Born: 1463, Italy
Died: 28 May 1509
Country most active: Italy
Also known as: NA
The following is excerpted from “Female Warriors: Memorials of Female Valour and Heroism, from the Mythological Ages to the Present Era,” by Ellen C. Clayton (Mrs. Needham), published in 1879 and shared online by Project Gutenberg.
Most of the great Sforza’s immediate descendants were more or less distinguished for military talents. Caterina, or Catherine, the natural daughter of Galeas Sforza, was remarkable for valour, military skill, and also for her personal beauty. She was the wife of Jerome Ricario, Prince of Forli; and some time after their marriage he was assassinated by Francis Del Orsa, who had revolted against him. Caterina and her children fell into the hands of the assassin, but she soon escaped to Rimini, which still remained faithful. She defended the town, in 1466, with such determination that the besiegers, to frighten her into a surrender, threatened to put her children to death.
Caterina was at last restored to sovereign power, and married John de’ Medici, a man of noble family, though not very distinguished for genius or bravery. In 1500 she defended Forli against the talented Cæsar Borgia; being compelled to surrender, she was imprisoned in the castle of San Angelo, at Rome. Soon, however, she was restored to liberty; but her dominions were never given back to her. She died shortly after her release.
The following is excerpted from A Cyclopædia of Female Biography, published 1857 by Groomsbridge and Sons and edited by Henry Gardiner Adams.
CATHARINE SFORZA, Natural daughter of Galeas Sforza, Duke of Milan, in 1466 acquired celebrity for her courage and presence of mind. She married Jerome Riario, Prince of Forli, who was some time after assassinated by Francis Del Orsa, who had revolted against him. Catharine, with her children, fell into the hands of Orsa, but contrived to escape to Rimini, which still continued faithful to her, and which she defended with such determined bravery against her enemies, who threatened to put her children to death if she did not surrender, that she was at length restored to sovereign power. She then married John de Medicis, a man of noble family, but not particularly distinguished for talents or courage. Catharine still had to sustain herself; and, in 1500, ably defended Forli against Cæsar Borgia, Duke Valentino, the illegitimate son of Pope Alexander the Sixth. Being obliged to surrender, she was confined in the castle of San Angelo, but soon set at liberty, though never restored to her dominions. She died soon after. She is praised by a French historian for her talents, courage, military powers, and her beauty.

» **Provided records**

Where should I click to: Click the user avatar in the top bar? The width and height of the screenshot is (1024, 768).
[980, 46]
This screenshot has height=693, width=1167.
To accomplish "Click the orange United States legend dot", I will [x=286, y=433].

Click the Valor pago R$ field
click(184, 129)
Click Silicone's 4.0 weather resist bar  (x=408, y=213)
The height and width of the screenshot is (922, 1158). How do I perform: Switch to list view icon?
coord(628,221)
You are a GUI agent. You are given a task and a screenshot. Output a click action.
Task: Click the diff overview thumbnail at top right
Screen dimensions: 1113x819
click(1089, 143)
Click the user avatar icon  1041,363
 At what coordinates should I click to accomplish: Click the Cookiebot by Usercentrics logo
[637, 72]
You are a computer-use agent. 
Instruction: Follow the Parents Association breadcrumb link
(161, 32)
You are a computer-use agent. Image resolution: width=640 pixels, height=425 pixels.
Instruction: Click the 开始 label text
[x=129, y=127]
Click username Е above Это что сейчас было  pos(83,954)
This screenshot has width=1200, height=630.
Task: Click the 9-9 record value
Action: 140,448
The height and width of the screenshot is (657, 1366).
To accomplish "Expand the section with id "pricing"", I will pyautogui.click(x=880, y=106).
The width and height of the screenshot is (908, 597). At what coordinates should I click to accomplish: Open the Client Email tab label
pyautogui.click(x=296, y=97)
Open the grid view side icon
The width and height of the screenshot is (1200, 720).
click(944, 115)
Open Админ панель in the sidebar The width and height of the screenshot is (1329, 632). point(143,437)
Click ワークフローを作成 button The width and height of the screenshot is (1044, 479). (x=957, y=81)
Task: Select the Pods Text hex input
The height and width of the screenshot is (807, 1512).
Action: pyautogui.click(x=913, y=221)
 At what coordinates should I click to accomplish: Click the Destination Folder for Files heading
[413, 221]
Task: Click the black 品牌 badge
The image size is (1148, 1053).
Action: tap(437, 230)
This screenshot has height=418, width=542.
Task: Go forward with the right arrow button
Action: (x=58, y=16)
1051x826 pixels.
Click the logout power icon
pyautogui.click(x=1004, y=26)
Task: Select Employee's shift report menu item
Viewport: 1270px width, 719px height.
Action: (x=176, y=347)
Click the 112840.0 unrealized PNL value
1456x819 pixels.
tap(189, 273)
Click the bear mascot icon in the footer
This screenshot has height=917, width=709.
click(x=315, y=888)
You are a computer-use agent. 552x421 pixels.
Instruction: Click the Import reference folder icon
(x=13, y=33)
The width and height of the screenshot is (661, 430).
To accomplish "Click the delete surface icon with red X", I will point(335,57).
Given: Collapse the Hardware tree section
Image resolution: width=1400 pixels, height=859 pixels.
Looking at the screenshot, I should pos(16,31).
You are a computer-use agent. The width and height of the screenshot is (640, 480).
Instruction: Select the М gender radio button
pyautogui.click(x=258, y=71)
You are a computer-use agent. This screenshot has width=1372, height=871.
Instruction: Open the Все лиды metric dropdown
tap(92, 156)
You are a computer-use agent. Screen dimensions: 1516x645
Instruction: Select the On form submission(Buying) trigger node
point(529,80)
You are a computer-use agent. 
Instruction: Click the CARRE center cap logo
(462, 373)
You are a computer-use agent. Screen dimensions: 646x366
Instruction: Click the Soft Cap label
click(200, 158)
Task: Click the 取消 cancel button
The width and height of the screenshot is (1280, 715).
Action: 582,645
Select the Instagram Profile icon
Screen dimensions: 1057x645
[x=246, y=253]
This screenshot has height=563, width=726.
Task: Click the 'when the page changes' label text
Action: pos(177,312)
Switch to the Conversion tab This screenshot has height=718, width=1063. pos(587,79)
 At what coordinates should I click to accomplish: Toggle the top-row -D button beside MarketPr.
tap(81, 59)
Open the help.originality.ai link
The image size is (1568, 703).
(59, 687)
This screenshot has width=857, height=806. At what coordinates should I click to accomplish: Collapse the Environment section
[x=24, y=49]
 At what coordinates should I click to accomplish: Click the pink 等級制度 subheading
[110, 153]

» **Required work**
According to the text on Caterina Sforza, where was she imprisoned after she was forced to surrender Forli to Cæsar Borgia in 1500?

» **Written solution**
She was imprisoned in the castle of San Angelo, at Rome.